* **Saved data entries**
********

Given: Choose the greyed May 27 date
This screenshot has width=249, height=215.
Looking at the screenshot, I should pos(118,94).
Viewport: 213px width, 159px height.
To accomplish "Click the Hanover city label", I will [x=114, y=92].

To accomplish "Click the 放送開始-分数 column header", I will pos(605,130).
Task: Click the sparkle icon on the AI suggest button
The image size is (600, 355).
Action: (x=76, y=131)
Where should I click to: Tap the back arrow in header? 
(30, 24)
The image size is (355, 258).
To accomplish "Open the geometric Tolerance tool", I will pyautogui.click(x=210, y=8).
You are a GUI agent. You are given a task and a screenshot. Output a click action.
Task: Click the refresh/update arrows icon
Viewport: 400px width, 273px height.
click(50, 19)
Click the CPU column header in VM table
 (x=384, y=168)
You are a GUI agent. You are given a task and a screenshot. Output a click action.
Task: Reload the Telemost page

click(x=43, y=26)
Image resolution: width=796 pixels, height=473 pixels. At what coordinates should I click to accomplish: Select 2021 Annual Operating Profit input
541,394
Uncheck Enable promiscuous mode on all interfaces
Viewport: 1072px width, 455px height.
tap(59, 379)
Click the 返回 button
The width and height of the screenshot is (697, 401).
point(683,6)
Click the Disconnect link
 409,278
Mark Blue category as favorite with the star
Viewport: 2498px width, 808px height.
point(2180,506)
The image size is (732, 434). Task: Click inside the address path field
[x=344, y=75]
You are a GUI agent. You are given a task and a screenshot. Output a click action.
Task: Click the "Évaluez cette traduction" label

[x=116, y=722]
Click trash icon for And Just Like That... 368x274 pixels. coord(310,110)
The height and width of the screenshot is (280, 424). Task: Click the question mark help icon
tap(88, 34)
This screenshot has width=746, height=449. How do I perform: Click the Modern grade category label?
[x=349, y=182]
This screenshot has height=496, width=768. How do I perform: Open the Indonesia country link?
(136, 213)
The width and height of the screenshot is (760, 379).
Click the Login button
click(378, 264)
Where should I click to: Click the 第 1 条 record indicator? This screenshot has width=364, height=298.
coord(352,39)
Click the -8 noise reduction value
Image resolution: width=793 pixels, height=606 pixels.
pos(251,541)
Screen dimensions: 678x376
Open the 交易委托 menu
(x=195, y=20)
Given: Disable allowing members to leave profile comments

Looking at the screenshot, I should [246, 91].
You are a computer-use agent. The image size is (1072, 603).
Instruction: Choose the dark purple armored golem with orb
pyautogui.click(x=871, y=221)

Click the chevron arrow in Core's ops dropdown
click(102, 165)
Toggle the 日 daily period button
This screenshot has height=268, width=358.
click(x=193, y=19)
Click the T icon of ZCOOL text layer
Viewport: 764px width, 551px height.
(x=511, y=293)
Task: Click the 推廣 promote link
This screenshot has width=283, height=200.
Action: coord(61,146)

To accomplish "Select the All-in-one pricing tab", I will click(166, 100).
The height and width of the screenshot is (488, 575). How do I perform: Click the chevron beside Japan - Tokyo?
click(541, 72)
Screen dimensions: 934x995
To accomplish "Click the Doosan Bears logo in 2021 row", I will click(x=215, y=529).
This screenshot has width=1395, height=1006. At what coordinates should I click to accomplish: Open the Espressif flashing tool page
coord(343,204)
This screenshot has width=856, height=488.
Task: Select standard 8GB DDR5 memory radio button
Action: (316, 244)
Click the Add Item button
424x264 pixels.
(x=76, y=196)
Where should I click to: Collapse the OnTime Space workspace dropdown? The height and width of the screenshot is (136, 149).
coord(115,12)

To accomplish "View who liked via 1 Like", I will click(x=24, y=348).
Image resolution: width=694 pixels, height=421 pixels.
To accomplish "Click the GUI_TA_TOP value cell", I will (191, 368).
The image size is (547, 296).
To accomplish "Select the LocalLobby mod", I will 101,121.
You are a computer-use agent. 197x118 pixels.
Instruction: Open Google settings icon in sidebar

********

* **WHAT YOU WILL DO**
Could you return all of the data exactly as written?

* **EXERCISE RESULT**
Given: Choose the greyed May 27 date
This screenshot has width=249, height=215.
Looking at the screenshot, I should pos(118,94).
Viewport: 213px width, 159px height.
To accomplish "Click the Hanover city label", I will [x=114, y=92].

To accomplish "Click the 放送開始-分数 column header", I will pos(605,130).
Task: Click the sparkle icon on the AI suggest button
The image size is (600, 355).
Action: (x=76, y=131)
Where should I click to: Tap the back arrow in header? 
(30, 24)
The image size is (355, 258).
To accomplish "Open the geometric Tolerance tool", I will pyautogui.click(x=210, y=8).
You are a GUI agent. You are given a task and a screenshot. Output a click action.
Task: Click the refresh/update arrows icon
Viewport: 400px width, 273px height.
click(50, 19)
Click the CPU column header in VM table
 (x=384, y=168)
You are a GUI agent. You are given a task and a screenshot. Output a click action.
Task: Reload the Telemost page

click(x=43, y=26)
Image resolution: width=796 pixels, height=473 pixels. At what coordinates should I click to accomplish: Select 2021 Annual Operating Profit input
541,394
Uncheck Enable promiscuous mode on all interfaces
Viewport: 1072px width, 455px height.
tap(59, 379)
Click the 返回 button
The width and height of the screenshot is (697, 401).
point(683,6)
Click the Disconnect link
 409,278
Mark Blue category as favorite with the star
Viewport: 2498px width, 808px height.
point(2180,506)
The image size is (732, 434). Task: Click inside the address path field
[x=344, y=75]
You are a GUI agent. You are given a task and a screenshot. Output a click action.
Task: Click the "Évaluez cette traduction" label

[x=116, y=722]
Click trash icon for And Just Like That... 368x274 pixels. coord(310,110)
The height and width of the screenshot is (280, 424). Task: Click the question mark help icon
tap(88, 34)
This screenshot has width=746, height=449. How do I perform: Click the Modern grade category label?
[x=349, y=182]
This screenshot has height=496, width=768. How do I perform: Open the Indonesia country link?
(136, 213)
The width and height of the screenshot is (760, 379).
Click the Login button
click(378, 264)
Where should I click to: Click the 第 1 条 record indicator? This screenshot has width=364, height=298.
coord(352,39)
Click the -8 noise reduction value
Image resolution: width=793 pixels, height=606 pixels.
pos(251,541)
Screen dimensions: 678x376
Open the 交易委托 menu
(x=195, y=20)
Given: Disable allowing members to leave profile comments

Looking at the screenshot, I should [246, 91].
You are a computer-use agent. The image size is (1072, 603).
Instruction: Choose the dark purple armored golem with orb
pyautogui.click(x=871, y=221)

Click the chevron arrow in Core's ops dropdown
click(102, 165)
Toggle the 日 daily period button
This screenshot has height=268, width=358.
click(x=193, y=19)
Click the T icon of ZCOOL text layer
Viewport: 764px width, 551px height.
(x=511, y=293)
Task: Click the 推廣 promote link
This screenshot has width=283, height=200.
Action: coord(61,146)

To accomplish "Select the All-in-one pricing tab", I will click(166, 100).
The height and width of the screenshot is (488, 575). How do I perform: Click the chevron beside Japan - Tokyo?
click(541, 72)
Screen dimensions: 934x995
To accomplish "Click the Doosan Bears logo in 2021 row", I will click(x=215, y=529).
This screenshot has width=1395, height=1006. At what coordinates should I click to accomplish: Open the Espressif flashing tool page
coord(343,204)
This screenshot has width=856, height=488.
Task: Select standard 8GB DDR5 memory radio button
Action: (316, 244)
Click the Add Item button
424x264 pixels.
(x=76, y=196)
Where should I click to: Collapse the OnTime Space workspace dropdown? The height and width of the screenshot is (136, 149).
coord(115,12)

To accomplish "View who liked via 1 Like", I will click(x=24, y=348).
Image resolution: width=694 pixels, height=421 pixels.
To accomplish "Click the GUI_TA_TOP value cell", I will (191, 368).
The image size is (547, 296).
To accomplish "Select the LocalLobby mod", I will 101,121.
You are a computer-use agent. 197x118 pixels.
Instruction: Open Google settings icon in sidebar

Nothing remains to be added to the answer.